** Opening Input for this task block **

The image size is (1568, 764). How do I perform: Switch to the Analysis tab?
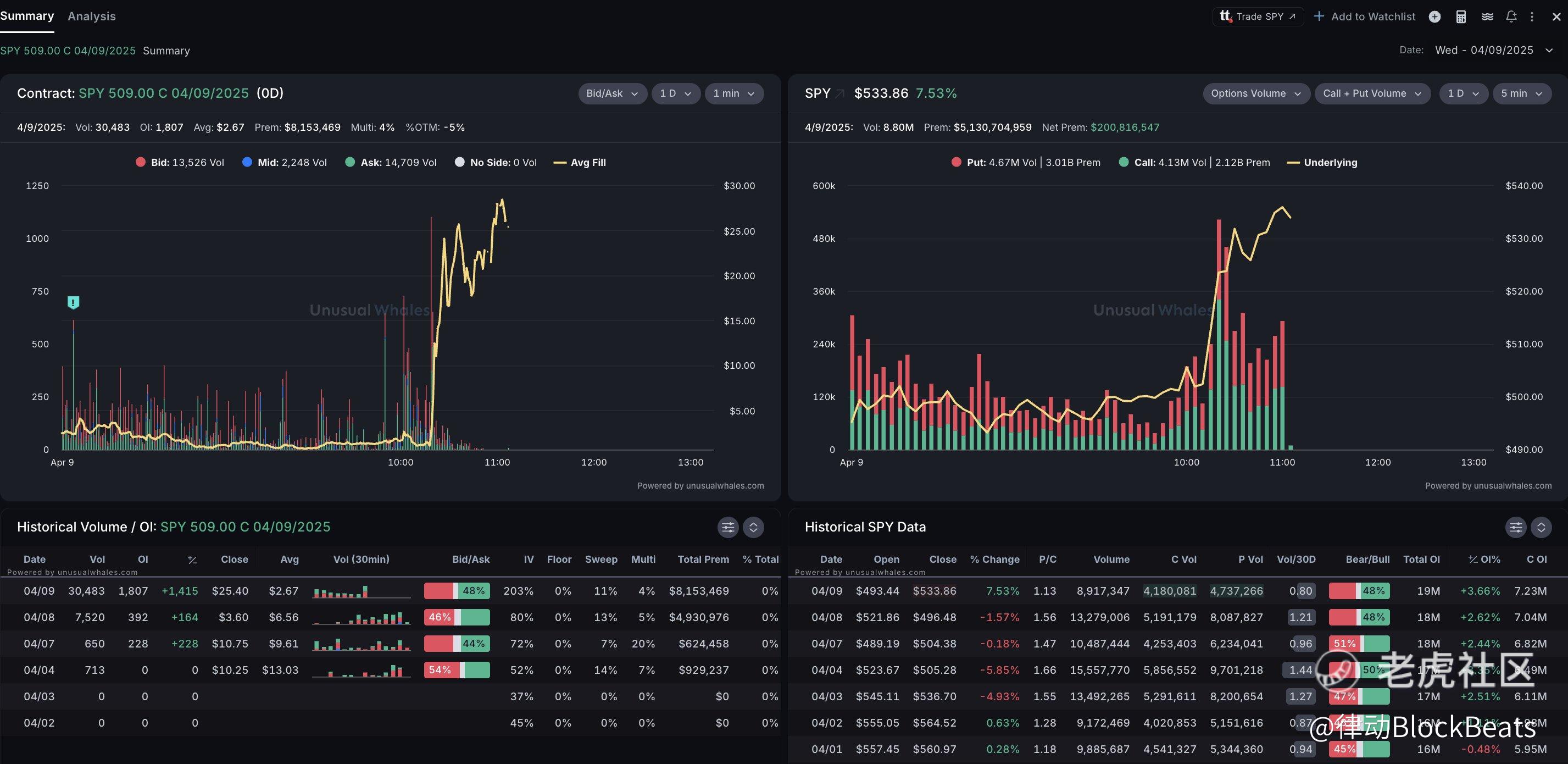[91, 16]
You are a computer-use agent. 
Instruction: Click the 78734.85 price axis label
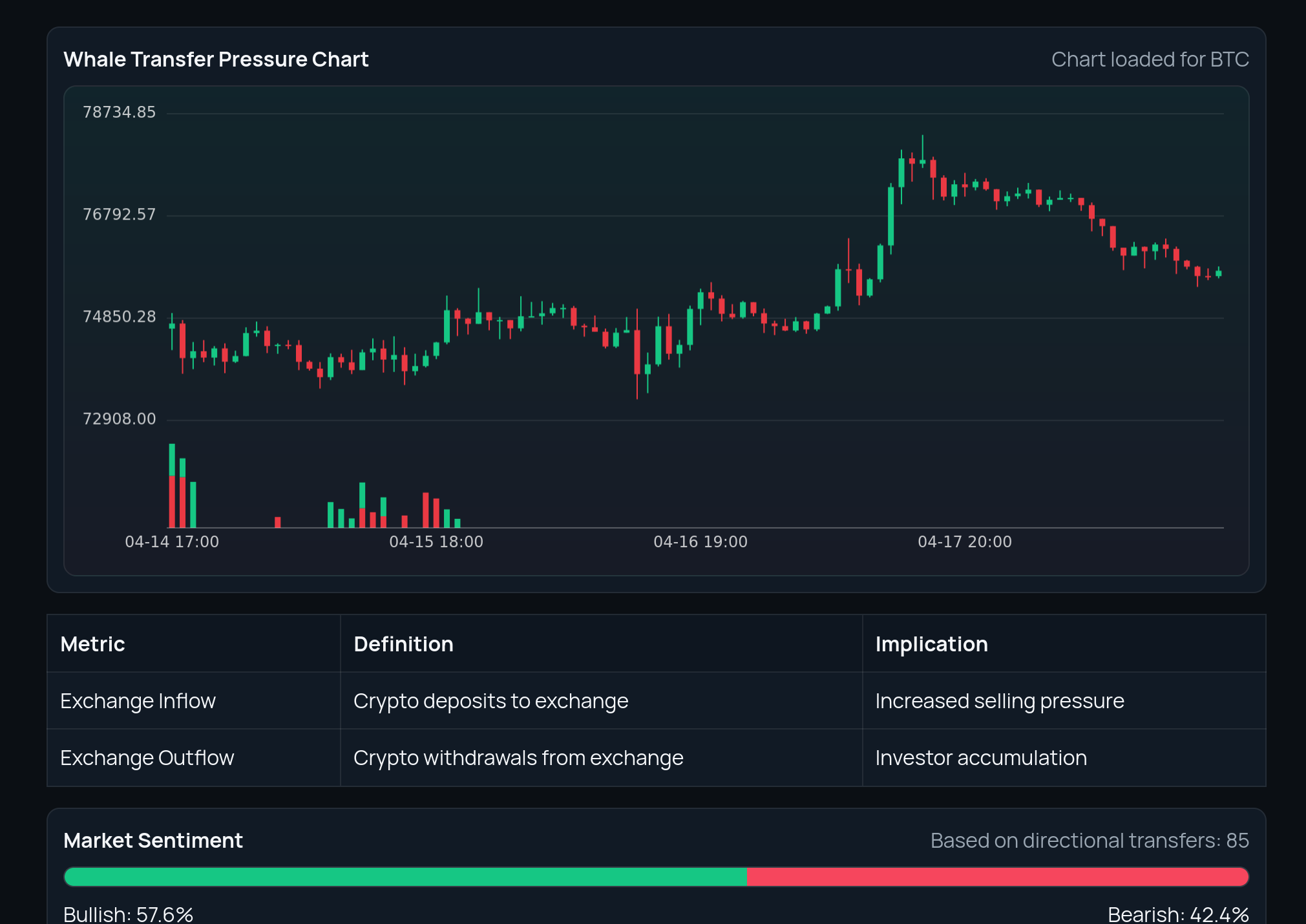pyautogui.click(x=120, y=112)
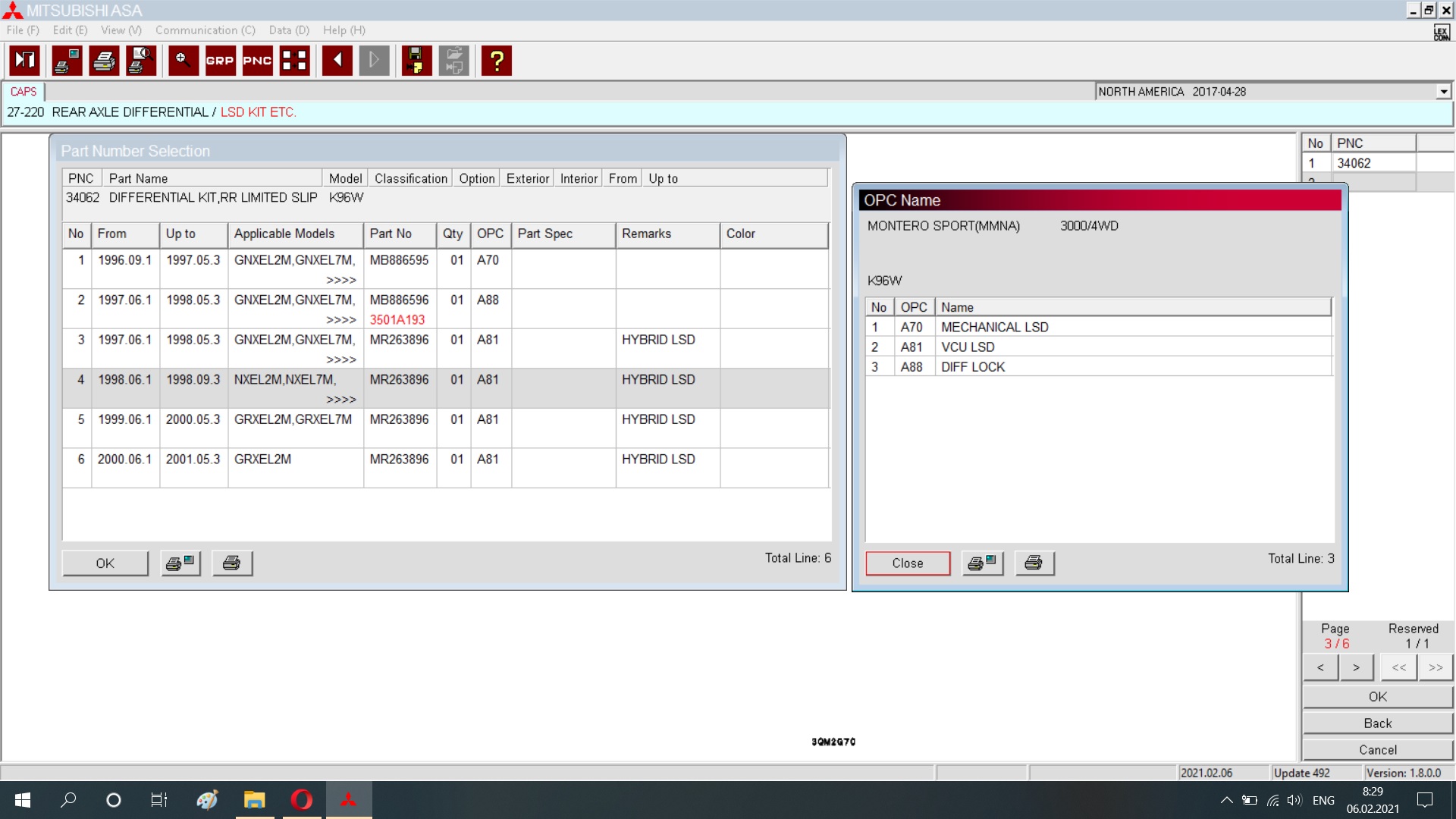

** Closing Input for this task block **

What the task asks: I would like the material repeated in full and exactly, with its images omitted.

Solution:
The image size is (1568, 764). How do I perform: Switch to the Analysis tab?
[91, 16]
You are a computer-use agent. 
Instruction: Click the 78734.85 price axis label
pyautogui.click(x=120, y=112)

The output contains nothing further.